The former students — Mildred Roberts, Wally Miller, Sam Lockerby, Verna Inkster, Clifford Bolton, Harvey Wing, Charlotte Guno, Don Roberts Junior, Steve Roberts, Richard Roberts, Carol Sam and Jim Roberts — tell of education in the day schools, in residential schools, in public schools, and in the cannery town of Port Essington, on the Skeena River near Prince Rupert.

They tell of good times, such as learning skills they used for the rest of their lives, and of bad times, such as being forced to speak English rather than their native tongues.

They also talk of the community as a whole, and how their lives changed when Port Essington was effectively abandoned after two major fires in the 1960s. Families moved to the Terrace area, and education continued there, but it was not the same — not as personal or caring — as it had been in Port Essington.

As a result, the two generations represented here present quite different stories of their experiences in the education system.

The earlier generation experienced more abuse than the later one; the later generation faced more discrimination. The earlier generation has been able to retain more of the Tsimshian culture, language and values.

The Tsimshian Nation members who worked with Raptis weave valuable accounts into a comprehensive, yet highly readable, story of the education system imposed on them, one that was quite different from the traditional Tsimshian thinking about education.

This book helps to fill gaps in official records, which dealt primarily with administrative matters rather than the students.

Raptis includes a summary of all of the teachers who taught at the day school, and it makes for disquieting reading.

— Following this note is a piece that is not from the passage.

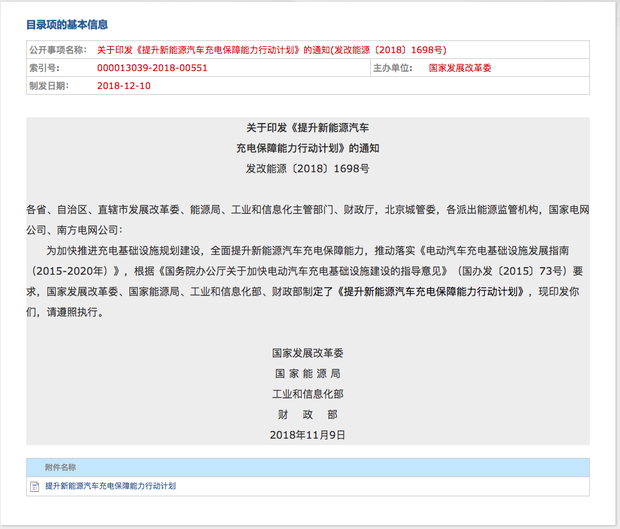
Task: Click the attachment document file icon
Action: point(36,486)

It was difficult to find and retain qualified teachers, but the most disturbing aspect is that a teacher who admitted to sexual interference with three boys did not face criminal charges for what he had done.

The day school in Port Essington closed in 1947, when the number of students attending the non-native school dropped so low that a merger made sense. The change in the town came four years before the federal government officially ended segregated schooling in 1951.

What We Learned will promote greater understanding of the impact of our education system. Beyond that, though, it’s interesting and highly readable, and fills a huge gap in the written histories of education in British Columbia.

We can learn a lot, in other words, from What We Learned.

The reviewer is the editor-in-chief of the Times Colonist.